### Assignment:
In how many lines of the records does the word "agent" appear? Reply with the number and nothing else.

[[ Given information open ]]

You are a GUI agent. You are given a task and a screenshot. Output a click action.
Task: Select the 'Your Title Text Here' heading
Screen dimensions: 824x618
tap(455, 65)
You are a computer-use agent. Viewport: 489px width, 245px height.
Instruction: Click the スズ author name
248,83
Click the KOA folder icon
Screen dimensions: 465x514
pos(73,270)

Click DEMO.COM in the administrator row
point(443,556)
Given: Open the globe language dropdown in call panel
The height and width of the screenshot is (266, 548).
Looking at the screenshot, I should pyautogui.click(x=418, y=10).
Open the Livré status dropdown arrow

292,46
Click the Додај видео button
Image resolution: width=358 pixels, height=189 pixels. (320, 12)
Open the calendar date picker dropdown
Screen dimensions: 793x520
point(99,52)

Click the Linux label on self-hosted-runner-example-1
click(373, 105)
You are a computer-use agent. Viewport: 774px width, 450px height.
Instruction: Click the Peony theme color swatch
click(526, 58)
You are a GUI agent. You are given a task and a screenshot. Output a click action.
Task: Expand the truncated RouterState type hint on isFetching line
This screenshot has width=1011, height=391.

[[ Given information closed ]]

### Solution for this exercise:
4